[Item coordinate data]
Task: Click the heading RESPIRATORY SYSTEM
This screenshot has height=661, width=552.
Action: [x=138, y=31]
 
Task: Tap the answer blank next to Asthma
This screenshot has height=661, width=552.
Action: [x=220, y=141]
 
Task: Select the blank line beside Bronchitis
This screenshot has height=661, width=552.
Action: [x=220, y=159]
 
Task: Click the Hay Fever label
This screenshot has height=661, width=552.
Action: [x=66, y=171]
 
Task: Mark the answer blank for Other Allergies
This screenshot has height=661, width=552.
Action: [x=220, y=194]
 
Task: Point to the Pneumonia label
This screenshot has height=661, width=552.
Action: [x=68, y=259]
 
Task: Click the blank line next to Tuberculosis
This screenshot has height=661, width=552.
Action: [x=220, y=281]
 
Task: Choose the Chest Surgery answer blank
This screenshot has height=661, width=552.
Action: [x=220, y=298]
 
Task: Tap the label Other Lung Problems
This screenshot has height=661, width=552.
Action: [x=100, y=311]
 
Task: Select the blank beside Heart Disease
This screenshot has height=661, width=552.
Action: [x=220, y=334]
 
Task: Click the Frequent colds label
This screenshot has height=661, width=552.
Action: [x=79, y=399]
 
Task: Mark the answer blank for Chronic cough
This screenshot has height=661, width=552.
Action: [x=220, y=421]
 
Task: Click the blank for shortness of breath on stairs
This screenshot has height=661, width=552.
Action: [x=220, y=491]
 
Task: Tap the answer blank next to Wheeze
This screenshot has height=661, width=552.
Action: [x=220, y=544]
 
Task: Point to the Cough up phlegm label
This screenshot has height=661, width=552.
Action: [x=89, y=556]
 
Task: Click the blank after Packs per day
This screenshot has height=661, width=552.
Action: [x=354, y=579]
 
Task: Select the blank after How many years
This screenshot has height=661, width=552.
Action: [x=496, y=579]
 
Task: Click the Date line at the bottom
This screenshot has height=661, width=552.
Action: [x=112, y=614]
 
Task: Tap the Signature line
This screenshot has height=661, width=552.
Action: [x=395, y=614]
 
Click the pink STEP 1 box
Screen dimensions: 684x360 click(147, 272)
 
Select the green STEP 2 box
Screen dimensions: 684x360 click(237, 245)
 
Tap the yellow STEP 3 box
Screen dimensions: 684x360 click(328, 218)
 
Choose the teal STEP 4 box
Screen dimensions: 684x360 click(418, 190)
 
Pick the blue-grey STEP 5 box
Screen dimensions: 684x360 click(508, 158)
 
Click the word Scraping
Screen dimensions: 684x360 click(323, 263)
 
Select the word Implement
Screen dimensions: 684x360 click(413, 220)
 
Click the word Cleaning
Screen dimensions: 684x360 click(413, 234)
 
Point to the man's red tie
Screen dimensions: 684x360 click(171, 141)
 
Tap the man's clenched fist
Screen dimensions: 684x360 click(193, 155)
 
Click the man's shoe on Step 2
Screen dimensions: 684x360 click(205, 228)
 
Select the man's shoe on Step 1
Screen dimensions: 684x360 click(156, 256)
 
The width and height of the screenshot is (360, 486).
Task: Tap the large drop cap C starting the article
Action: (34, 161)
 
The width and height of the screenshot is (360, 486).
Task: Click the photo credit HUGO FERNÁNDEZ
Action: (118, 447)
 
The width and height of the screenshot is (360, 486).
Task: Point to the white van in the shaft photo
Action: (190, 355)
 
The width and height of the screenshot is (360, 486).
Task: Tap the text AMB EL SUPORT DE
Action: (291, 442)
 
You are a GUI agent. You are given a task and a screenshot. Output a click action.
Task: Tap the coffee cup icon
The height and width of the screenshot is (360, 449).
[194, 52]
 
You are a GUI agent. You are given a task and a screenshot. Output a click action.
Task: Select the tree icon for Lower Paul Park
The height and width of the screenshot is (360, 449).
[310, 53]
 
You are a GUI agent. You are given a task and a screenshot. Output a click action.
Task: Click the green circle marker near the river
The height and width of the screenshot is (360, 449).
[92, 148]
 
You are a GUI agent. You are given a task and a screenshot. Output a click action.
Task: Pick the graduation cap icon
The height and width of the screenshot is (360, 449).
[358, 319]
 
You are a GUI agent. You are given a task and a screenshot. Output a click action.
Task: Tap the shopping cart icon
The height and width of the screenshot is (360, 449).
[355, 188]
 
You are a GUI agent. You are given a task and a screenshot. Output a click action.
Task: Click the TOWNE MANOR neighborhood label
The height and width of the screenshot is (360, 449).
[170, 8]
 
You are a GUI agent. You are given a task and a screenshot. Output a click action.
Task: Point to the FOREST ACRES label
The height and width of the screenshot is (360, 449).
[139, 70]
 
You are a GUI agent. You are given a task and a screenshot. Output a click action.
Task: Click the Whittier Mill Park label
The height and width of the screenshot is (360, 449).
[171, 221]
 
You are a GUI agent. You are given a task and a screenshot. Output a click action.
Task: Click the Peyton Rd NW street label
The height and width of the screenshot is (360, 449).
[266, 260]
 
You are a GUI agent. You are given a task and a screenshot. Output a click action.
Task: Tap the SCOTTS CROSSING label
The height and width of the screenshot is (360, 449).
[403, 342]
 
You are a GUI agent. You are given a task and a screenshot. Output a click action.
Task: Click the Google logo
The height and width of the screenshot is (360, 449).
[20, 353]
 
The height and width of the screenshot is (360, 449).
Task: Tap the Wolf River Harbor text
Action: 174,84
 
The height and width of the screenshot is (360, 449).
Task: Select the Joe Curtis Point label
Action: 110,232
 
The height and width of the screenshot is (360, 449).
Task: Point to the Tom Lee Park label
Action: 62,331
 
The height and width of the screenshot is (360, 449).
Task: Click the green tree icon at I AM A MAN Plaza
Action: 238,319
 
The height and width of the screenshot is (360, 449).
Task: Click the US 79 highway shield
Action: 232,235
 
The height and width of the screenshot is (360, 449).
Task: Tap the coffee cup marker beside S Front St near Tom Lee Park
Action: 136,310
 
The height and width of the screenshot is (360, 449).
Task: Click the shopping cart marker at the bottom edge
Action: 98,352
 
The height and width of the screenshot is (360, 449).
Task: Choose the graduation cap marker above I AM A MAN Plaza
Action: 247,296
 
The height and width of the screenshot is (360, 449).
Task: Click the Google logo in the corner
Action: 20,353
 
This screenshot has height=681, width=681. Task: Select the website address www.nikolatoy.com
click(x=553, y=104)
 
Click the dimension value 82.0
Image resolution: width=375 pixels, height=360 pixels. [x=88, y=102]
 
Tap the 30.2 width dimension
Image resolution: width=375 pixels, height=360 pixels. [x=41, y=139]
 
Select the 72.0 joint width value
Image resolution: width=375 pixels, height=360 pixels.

§ What the task asks
Render the lines above as a numbered list, omitting the blank lines.

§ The response
1. Task: Click the heading RESPIRATORY SYSTEM
2. This screenshot has height=661, width=552.
3. Action: [x=138, y=31]
4. Task: Tap the answer blank next to Asthma
5. This screenshot has height=661, width=552.
6. Action: [x=220, y=141]
7. Task: Select the blank line beside Bronchitis
8. This screenshot has height=661, width=552.
9. Action: [x=220, y=159]
10. Task: Click the Hay Fever label
11. This screenshot has height=661, width=552.
12. Action: [x=66, y=171]
13. Task: Mark the answer blank for Other Allergies
14. This screenshot has height=661, width=552.
15. Action: [x=220, y=194]
16. Task: Point to the Pneumonia label
17. This screenshot has height=661, width=552.
18. Action: [x=68, y=259]
19. Task: Click the blank line next to Tuberculosis
20. This screenshot has height=661, width=552.
21. Action: [x=220, y=281]
22. Task: Choose the Chest Surgery answer blank
23. This screenshot has height=661, width=552.
24. Action: [x=220, y=298]
25. Task: Tap the label Other Lung Problems
26. This screenshot has height=661, width=552.
27. Action: [x=100, y=311]
28. Task: Select the blank beside Heart Disease
29. This screenshot has height=661, width=552.
30. Action: [x=220, y=334]
31. Task: Click the Frequent colds label
32. This screenshot has height=661, width=552.
33. Action: [x=79, y=399]
34. Task: Mark the answer blank for Chronic cough
35. This screenshot has height=661, width=552.
36. Action: [x=220, y=421]
37. Task: Click the blank for shortness of breath on stairs
38. This screenshot has height=661, width=552.
39. Action: [x=220, y=491]
40. Task: Tap the answer blank next to Wheeze
41. This screenshot has height=661, width=552.
42. Action: [x=220, y=544]
43. Task: Point to the Cough up phlegm label
44. This screenshot has height=661, width=552.
45. Action: [x=89, y=556]
46. Task: Click the blank after Packs per day
47. This screenshot has height=661, width=552.
48. Action: [x=354, y=579]
49. Task: Select the blank after How many years
50. This screenshot has height=661, width=552.
51. Action: [x=496, y=579]
52. Task: Click the Date line at the bottom
53. This screenshot has height=661, width=552.
54. Action: [x=112, y=614]
55. Task: Tap the Signature line
56. This screenshot has height=661, width=552.
57. Action: [x=395, y=614]
58. Click the pink STEP 1 box
59. Screen dimensions: 684x360 click(147, 272)
60. Select the green STEP 2 box
61. Screen dimensions: 684x360 click(237, 245)
62. Tap the yellow STEP 3 box
63. Screen dimensions: 684x360 click(328, 218)
64. Choose the teal STEP 4 box
65. Screen dimensions: 684x360 click(418, 190)
66. Pick the blue-grey STEP 5 box
67. Screen dimensions: 684x360 click(508, 158)
68. Click the word Scraping
69. Screen dimensions: 684x360 click(323, 263)
70. Select the word Implement
71. Screen dimensions: 684x360 click(413, 220)
72. Click the word Cleaning
73. Screen dimensions: 684x360 click(413, 234)
74. Point to the man's red tie
75. Screen dimensions: 684x360 click(171, 141)
76. Tap the man's clenched fist
77. Screen dimensions: 684x360 click(193, 155)
78. Click the man's shoe on Step 2
79. Screen dimensions: 684x360 click(205, 228)
80. Select the man's shoe on Step 1
81. Screen dimensions: 684x360 click(156, 256)
82. The width and height of the screenshot is (360, 486).
83. Task: Tap the large drop cap C starting the article
84. Action: (34, 161)
85. The width and height of the screenshot is (360, 486).
86. Task: Click the photo credit HUGO FERNÁNDEZ
87. Action: (118, 447)
88. The width and height of the screenshot is (360, 486).
89. Task: Point to the white van in the shaft photo
90. Action: (190, 355)
91. The width and height of the screenshot is (360, 486).
92. Task: Tap the text AMB EL SUPORT DE
93. Action: (291, 442)
94. You are a GUI agent. You are given a task and a screenshot. Output a click action.
95. Task: Tap the coffee cup icon
96. The height and width of the screenshot is (360, 449).
97. [194, 52]
98. You are a GUI agent. You are given a task and a screenshot. Output a click action.
99. Task: Select the tree icon for Lower Paul Park
100. The height and width of the screenshot is (360, 449).
101. [310, 53]
102. You are a GUI agent. You are given a task and a screenshot. Output a click action.
103. Task: Click the green circle marker near the river
104. The height and width of the screenshot is (360, 449).
105. [92, 148]
106. You are a GUI agent. You are given a task and a screenshot. Output a click action.
107. Task: Pick the graduation cap icon
108. The height and width of the screenshot is (360, 449).
109. [358, 319]
110. You are a GUI agent. You are given a task and a screenshot. Output a click action.
111. Task: Tap the shopping cart icon
112. The height and width of the screenshot is (360, 449).
113. [355, 188]
114. You are a GUI agent. You are given a task and a screenshot. Output a click action.
115. Task: Click the TOWNE MANOR neighborhood label
116. The height and width of the screenshot is (360, 449).
117. [170, 8]
118. You are a GUI agent. You are given a task and a screenshot. Output a click action.
119. Task: Point to the FOREST ACRES label
120. The height and width of the screenshot is (360, 449).
121. [139, 70]
122. You are a GUI agent. You are given a task and a screenshot. Output a click action.
123. Task: Click the Whittier Mill Park label
124. The height and width of the screenshot is (360, 449).
125. [171, 221]
126. You are a GUI agent. You are given a task and a screenshot. Output a click action.
127. Task: Click the Peyton Rd NW street label
128. The height and width of the screenshot is (360, 449).
129. [266, 260]
130. You are a GUI agent. You are given a task and a screenshot. Output a click action.
131. Task: Tap the SCOTTS CROSSING label
132. The height and width of the screenshot is (360, 449).
133. [403, 342]
134. You are a GUI agent. You are given a task and a screenshot. Output a click action.
135. Task: Click the Google logo
136. The height and width of the screenshot is (360, 449).
137. [20, 353]
138. The height and width of the screenshot is (360, 449).
139. Task: Tap the Wolf River Harbor text
140. Action: 174,84
141. The height and width of the screenshot is (360, 449).
142. Task: Select the Joe Curtis Point label
143. Action: 110,232
144. The height and width of the screenshot is (360, 449).
145. Task: Point to the Tom Lee Park label
146. Action: 62,331
147. The height and width of the screenshot is (360, 449).
148. Task: Click the green tree icon at I AM A MAN Plaza
149. Action: 238,319
150. The height and width of the screenshot is (360, 449).
151. Task: Click the US 79 highway shield
152. Action: 232,235
153. The height and width of the screenshot is (360, 449).
154. Task: Tap the coffee cup marker beside S Front St near Tom Lee Park
155. Action: 136,310
156. The height and width of the screenshot is (360, 449).
157. Task: Click the shopping cart marker at the bottom edge
158. Action: 98,352
159. The height and width of the screenshot is (360, 449).
160. Task: Choose the graduation cap marker above I AM A MAN Plaza
161. Action: 247,296
162. The height and width of the screenshot is (360, 449).
163. Task: Click the Google logo in the corner
164. Action: 20,353
165. This screenshot has height=681, width=681. Task: Select the website address www.nikolatoy.com
166. click(x=553, y=104)
167. Click the dimension value 82.0
168. Image resolution: width=375 pixels, height=360 pixels. [x=88, y=102]
169. Tap the 30.2 width dimension
170. Image resolution: width=375 pixels, height=360 pixels. [x=41, y=139]
171. Select the 72.0 joint width value
172. Image resolution: width=375 pixels, height=360 pixels.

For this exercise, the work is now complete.